WHAT THE TASK ASKS: Select all lines holding the word "computer" from the entries that follow.

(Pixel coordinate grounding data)
= = = =
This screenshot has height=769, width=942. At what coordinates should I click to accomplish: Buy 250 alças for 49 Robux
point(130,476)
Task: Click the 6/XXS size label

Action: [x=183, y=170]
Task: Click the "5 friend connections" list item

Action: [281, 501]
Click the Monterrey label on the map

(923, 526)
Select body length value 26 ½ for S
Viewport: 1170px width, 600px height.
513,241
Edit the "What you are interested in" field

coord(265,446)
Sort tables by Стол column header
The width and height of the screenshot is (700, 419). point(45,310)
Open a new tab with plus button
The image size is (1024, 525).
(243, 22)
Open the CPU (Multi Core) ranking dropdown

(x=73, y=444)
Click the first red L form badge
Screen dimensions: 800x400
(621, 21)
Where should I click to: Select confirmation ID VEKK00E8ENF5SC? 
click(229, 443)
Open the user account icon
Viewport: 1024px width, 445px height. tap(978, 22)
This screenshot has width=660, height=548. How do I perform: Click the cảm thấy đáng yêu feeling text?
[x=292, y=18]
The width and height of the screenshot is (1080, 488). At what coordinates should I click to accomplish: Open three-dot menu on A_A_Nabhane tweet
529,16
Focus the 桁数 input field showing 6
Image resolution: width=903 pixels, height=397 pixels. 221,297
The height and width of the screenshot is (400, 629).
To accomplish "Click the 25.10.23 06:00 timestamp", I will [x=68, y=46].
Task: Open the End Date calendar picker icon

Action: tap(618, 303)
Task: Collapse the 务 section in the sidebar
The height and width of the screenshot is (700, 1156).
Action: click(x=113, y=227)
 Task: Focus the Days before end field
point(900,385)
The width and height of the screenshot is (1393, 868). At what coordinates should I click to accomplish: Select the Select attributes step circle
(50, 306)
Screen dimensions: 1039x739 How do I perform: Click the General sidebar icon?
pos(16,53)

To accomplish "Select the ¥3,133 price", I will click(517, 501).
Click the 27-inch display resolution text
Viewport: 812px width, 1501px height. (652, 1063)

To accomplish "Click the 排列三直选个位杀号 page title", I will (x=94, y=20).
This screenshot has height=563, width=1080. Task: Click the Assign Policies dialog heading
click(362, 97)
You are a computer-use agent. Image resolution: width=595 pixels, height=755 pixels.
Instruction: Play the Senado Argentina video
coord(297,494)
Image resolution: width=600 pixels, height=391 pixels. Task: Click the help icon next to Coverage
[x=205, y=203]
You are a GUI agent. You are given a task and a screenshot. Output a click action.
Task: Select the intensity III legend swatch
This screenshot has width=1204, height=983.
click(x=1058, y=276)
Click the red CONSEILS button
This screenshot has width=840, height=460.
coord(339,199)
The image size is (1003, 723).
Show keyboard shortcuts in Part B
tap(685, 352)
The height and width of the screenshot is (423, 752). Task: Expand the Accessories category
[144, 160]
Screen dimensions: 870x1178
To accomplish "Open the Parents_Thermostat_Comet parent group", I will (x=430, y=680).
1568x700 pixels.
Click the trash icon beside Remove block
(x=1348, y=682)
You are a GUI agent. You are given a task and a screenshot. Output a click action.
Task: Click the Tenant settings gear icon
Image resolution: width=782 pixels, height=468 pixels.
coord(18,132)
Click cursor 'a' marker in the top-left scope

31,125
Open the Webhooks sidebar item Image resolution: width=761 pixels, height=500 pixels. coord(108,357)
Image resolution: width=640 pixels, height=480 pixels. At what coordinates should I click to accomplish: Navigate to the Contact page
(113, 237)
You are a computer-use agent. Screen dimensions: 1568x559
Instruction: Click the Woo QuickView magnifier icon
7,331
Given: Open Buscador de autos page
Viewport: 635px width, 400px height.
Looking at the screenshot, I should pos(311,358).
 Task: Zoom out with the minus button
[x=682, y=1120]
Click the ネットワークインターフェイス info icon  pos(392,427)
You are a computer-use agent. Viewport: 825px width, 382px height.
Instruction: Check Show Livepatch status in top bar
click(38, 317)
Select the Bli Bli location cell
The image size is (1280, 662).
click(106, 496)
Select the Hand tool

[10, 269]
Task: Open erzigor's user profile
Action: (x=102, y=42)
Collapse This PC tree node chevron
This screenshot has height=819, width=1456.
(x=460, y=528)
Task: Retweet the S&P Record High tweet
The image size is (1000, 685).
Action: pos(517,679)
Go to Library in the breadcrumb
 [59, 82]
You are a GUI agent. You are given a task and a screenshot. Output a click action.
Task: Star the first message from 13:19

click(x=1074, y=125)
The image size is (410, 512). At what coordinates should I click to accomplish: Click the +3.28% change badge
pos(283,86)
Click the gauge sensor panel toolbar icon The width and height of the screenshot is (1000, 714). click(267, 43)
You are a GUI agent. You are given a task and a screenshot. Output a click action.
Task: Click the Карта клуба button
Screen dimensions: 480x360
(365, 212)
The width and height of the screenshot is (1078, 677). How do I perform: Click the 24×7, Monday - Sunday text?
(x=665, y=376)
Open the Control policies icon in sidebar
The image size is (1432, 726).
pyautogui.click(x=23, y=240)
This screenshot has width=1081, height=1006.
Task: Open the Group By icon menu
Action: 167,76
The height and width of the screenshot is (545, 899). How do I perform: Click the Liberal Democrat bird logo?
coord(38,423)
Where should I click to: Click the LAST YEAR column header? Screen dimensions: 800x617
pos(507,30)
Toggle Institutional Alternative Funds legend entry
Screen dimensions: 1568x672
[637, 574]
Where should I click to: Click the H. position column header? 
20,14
= = = =
EXERCISE ANSWER:
You are a computer-use agent. Image resolution: width=595 pixels, height=755 pixels.
You are a computer-use agent. Screen dimensions: 1568x559
You are a computer-use agent. Viewport: 825px width, 382px height.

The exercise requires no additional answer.